* **Aim of the exercise**
Print nothing but the lines below starting at the line that holds "At what coordinates should I click to accomplish: Select the" and ending at the line that holds "Dismiss the new", including both, each exactly as written.

* **Data for processing**
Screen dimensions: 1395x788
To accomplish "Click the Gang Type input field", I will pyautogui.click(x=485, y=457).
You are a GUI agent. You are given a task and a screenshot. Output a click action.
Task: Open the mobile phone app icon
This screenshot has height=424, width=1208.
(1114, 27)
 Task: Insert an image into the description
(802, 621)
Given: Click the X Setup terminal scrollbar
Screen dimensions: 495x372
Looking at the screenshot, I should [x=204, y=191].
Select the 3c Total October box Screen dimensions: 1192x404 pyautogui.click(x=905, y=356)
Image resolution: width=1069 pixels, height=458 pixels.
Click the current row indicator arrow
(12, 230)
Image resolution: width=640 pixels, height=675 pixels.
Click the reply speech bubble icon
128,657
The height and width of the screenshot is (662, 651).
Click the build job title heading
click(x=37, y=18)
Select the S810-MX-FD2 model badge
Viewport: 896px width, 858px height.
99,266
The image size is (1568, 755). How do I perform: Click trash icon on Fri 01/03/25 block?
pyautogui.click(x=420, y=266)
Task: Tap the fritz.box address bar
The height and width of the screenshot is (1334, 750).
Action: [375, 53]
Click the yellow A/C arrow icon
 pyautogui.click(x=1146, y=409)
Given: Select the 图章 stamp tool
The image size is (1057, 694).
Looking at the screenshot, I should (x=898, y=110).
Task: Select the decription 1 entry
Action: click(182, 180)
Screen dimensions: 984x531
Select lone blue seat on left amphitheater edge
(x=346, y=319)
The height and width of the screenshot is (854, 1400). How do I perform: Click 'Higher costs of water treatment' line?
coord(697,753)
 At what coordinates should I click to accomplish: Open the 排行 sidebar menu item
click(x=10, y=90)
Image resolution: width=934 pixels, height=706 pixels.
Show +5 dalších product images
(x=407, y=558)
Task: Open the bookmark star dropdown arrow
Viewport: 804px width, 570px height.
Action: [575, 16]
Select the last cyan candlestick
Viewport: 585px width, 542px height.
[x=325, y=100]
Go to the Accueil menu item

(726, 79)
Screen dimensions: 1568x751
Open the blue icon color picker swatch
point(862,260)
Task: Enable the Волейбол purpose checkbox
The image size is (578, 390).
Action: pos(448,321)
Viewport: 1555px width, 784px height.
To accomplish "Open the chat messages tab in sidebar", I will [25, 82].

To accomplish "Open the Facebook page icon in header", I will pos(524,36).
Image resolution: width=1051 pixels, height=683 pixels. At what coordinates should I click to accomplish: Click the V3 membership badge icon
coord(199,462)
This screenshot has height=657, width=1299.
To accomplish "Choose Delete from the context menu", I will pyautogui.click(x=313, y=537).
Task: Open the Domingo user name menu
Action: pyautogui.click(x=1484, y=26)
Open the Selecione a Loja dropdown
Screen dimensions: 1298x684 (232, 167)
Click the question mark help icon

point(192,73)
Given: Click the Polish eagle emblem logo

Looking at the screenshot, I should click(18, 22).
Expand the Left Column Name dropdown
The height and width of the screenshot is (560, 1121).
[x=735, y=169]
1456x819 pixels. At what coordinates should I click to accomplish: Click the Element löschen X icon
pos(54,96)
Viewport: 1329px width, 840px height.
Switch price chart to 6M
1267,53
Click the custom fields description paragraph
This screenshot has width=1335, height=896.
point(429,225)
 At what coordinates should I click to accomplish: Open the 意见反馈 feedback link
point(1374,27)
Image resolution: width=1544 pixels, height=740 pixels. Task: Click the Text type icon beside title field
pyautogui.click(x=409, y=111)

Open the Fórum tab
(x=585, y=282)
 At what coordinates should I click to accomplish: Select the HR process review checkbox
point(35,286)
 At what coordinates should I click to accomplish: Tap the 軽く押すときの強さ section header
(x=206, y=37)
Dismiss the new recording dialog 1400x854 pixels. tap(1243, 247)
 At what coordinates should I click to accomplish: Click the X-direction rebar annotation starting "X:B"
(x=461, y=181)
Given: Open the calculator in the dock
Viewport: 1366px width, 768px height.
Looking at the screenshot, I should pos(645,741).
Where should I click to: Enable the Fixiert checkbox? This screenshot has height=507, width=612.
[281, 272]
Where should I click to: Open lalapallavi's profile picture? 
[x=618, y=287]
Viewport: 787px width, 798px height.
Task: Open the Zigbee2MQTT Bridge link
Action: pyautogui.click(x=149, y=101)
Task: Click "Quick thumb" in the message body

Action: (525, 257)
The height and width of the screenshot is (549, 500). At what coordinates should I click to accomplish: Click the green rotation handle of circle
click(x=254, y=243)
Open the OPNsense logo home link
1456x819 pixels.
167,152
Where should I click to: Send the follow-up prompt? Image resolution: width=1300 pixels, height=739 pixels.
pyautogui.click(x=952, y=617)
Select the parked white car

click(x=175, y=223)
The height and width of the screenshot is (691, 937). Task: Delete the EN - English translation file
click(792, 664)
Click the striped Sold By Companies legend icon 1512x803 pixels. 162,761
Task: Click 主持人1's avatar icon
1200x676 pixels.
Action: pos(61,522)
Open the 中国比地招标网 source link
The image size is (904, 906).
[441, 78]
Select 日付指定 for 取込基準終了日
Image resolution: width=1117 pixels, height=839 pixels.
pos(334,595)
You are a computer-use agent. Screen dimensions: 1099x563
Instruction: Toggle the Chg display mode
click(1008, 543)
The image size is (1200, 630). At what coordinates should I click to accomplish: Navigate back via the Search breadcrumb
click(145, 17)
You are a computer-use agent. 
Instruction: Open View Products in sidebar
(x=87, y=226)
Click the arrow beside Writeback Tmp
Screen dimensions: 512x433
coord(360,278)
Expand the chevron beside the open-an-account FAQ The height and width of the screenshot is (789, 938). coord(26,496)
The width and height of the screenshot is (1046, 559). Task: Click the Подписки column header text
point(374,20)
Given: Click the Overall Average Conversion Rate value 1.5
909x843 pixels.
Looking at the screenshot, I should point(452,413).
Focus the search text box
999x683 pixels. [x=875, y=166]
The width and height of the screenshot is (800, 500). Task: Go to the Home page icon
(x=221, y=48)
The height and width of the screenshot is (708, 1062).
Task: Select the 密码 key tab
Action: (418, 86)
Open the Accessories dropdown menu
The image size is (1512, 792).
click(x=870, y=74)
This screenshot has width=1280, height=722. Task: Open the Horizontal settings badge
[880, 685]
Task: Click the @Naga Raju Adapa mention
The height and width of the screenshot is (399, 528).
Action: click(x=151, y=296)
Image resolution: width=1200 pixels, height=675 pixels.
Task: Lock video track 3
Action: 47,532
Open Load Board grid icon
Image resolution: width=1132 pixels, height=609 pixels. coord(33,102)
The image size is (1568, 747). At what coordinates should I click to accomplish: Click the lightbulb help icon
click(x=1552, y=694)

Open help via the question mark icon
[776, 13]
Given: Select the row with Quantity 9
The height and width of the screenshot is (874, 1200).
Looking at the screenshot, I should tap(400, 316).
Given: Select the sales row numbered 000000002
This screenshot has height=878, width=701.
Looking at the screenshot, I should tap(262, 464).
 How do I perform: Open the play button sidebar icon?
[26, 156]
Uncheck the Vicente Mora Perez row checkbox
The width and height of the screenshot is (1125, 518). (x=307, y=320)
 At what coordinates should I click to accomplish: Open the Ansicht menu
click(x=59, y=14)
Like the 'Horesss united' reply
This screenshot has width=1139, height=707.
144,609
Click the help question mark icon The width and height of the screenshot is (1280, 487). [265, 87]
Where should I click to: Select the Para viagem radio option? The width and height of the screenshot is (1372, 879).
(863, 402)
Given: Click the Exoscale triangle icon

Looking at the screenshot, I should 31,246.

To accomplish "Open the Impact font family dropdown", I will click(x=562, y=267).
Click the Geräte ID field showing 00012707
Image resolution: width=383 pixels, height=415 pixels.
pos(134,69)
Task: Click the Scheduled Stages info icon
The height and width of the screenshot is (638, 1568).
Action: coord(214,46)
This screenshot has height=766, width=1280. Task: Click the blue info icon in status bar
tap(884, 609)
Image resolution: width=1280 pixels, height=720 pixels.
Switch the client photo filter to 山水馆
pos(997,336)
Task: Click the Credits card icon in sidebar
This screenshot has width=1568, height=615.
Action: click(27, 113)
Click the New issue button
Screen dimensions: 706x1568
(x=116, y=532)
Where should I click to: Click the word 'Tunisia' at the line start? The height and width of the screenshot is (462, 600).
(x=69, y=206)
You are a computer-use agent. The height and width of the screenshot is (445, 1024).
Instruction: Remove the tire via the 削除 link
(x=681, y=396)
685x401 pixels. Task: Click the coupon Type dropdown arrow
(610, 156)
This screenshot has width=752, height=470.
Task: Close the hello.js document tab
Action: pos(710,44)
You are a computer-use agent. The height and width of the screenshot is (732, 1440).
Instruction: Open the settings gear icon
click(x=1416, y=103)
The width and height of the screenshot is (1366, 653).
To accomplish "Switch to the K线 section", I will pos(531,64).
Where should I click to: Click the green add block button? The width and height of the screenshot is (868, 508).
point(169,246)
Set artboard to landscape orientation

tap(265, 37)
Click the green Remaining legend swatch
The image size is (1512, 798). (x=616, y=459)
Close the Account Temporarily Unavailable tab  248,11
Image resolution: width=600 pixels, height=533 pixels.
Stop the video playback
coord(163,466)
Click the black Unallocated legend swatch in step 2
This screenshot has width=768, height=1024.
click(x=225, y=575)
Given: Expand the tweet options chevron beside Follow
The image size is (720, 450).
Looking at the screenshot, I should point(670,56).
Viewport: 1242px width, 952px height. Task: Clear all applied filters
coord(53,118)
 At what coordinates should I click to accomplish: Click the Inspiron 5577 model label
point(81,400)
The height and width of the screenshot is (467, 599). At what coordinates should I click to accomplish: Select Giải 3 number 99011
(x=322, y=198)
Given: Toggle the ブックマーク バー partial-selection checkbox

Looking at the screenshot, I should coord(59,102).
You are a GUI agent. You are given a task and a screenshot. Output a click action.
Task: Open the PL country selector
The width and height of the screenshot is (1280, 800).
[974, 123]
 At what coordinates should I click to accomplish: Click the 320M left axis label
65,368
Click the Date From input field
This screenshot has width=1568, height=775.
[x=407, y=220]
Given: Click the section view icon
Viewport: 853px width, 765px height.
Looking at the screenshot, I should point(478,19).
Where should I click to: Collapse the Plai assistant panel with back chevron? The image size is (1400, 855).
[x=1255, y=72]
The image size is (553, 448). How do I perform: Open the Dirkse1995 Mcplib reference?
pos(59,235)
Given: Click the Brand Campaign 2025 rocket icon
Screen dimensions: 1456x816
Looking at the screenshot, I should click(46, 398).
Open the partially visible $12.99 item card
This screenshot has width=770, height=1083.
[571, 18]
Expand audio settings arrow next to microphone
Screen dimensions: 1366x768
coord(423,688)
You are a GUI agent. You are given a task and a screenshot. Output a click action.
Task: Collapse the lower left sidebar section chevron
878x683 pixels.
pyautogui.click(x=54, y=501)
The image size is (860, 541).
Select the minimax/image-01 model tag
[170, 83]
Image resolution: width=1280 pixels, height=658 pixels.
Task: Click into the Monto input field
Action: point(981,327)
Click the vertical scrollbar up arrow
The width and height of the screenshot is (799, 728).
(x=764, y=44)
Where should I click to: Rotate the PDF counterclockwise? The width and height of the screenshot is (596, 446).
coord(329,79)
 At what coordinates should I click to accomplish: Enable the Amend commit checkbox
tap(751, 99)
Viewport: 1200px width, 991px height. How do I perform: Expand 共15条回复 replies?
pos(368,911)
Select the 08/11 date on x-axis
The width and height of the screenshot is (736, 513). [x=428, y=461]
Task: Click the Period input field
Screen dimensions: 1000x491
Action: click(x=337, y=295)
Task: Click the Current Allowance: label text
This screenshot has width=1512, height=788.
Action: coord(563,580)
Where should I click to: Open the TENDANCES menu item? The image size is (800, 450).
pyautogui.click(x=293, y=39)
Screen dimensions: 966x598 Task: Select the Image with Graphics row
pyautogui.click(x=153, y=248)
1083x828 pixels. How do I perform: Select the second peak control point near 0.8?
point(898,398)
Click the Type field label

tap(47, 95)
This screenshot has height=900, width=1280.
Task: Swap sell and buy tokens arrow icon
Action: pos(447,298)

* **Solution to this task**
 At what coordinates should I click to accomplish: Select the HR process review checkbox
point(35,286)
 At what coordinates should I click to accomplish: Tap the 軽く押すときの強さ section header
(x=206, y=37)
Dismiss the new recording dialog 1400x854 pixels. tap(1243, 247)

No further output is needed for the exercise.